In a culture where many have become accustomed to looking outside of themselves for guidance, The Forgotten Body offers readers an opportunity to turn inside for the answers to questions about life and self. The author, Phoenix Rising Yoga Therapy Program Director, shares the wisdom and insight garnered from her own journey of self-actualization that led her to the realization that mastery of one's mind can be most effectively attained through the rediscovery of one's physical body. With her own personal truths used as examples of the body's powers of wisdom, she urges readers to take them just as they are; her own truth, not the truth. The text follows a ground up approach beginning with the use of one's body as a foundation for self-discovery and proceeds skyward, leading the reader along a path that many will find parallel to their own life journeys. The Forgotten Body is not a rulebook or a rigid doctrine. It is simply a guide to the rediscovery of the simple and profound truths of one's own body.
I know the author of this book. She takes you on her own personal journey, encouraging you along the way to join her. Her frame of reference is her solo hike on the Vermont Long Trail (300 miles of very rough terrain) the hike provides many metaphors and lif lessons.

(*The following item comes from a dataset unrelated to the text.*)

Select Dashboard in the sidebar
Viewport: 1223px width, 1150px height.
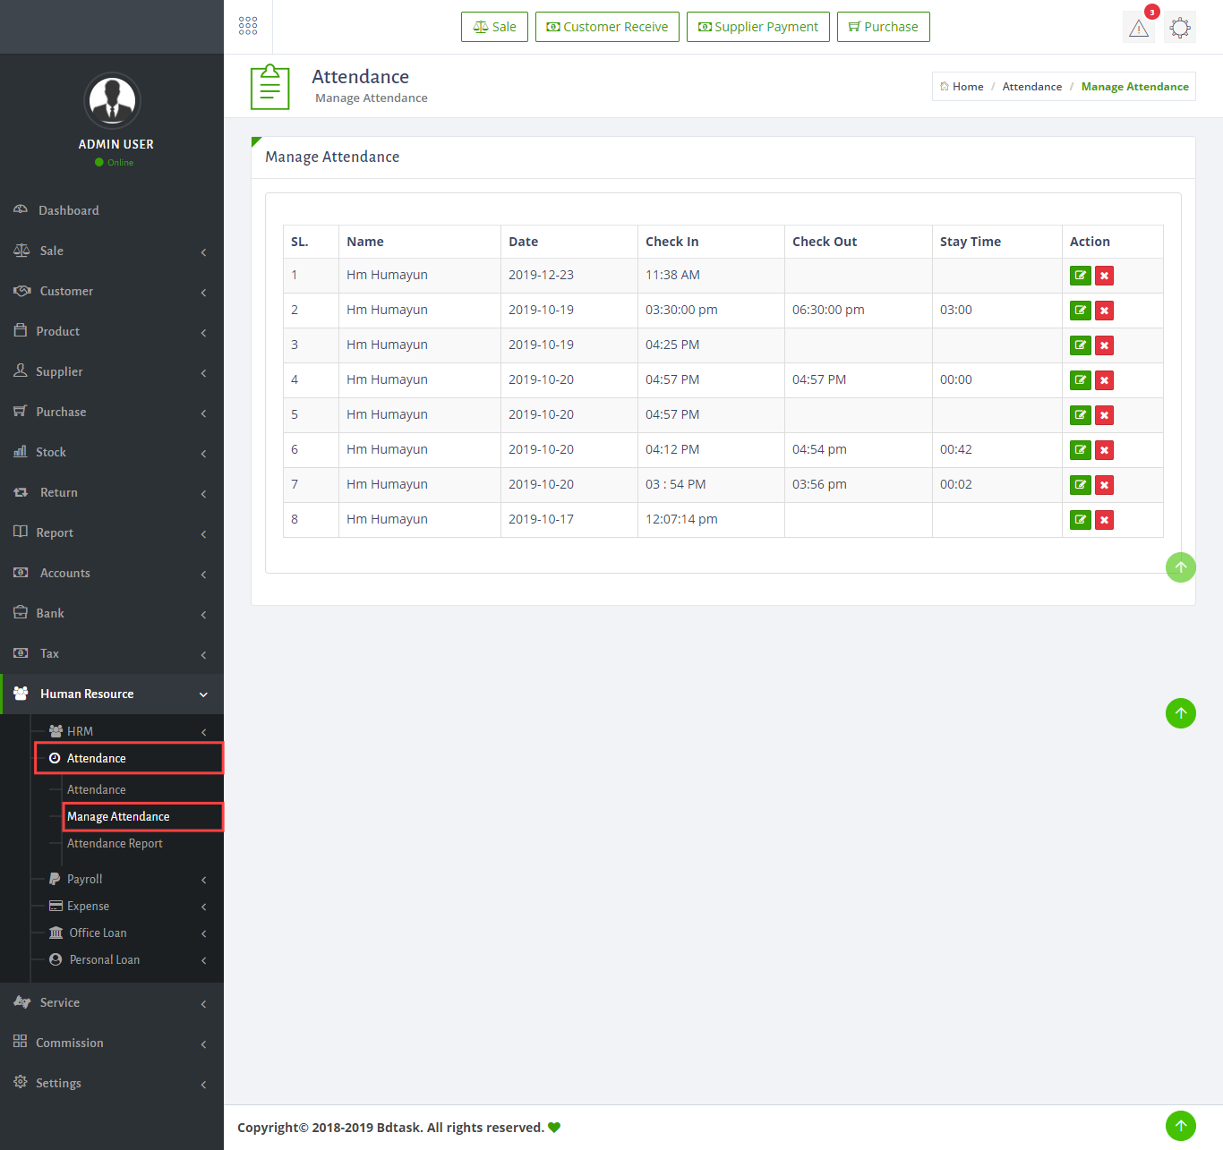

I loved a lot of what this book had to offer about learning to listen to your body... particularly bringing up that we tend to view ourselves as an external being within a machine we call our body.
The only complaint I had was that I felt it was stumping for a specific type of Yoga Therapy too much, which detracts from the validity of the claims (in my point of view). That said, I value this book enough to get my own copy eventually, because I don't want to forget the messages and help it gave me.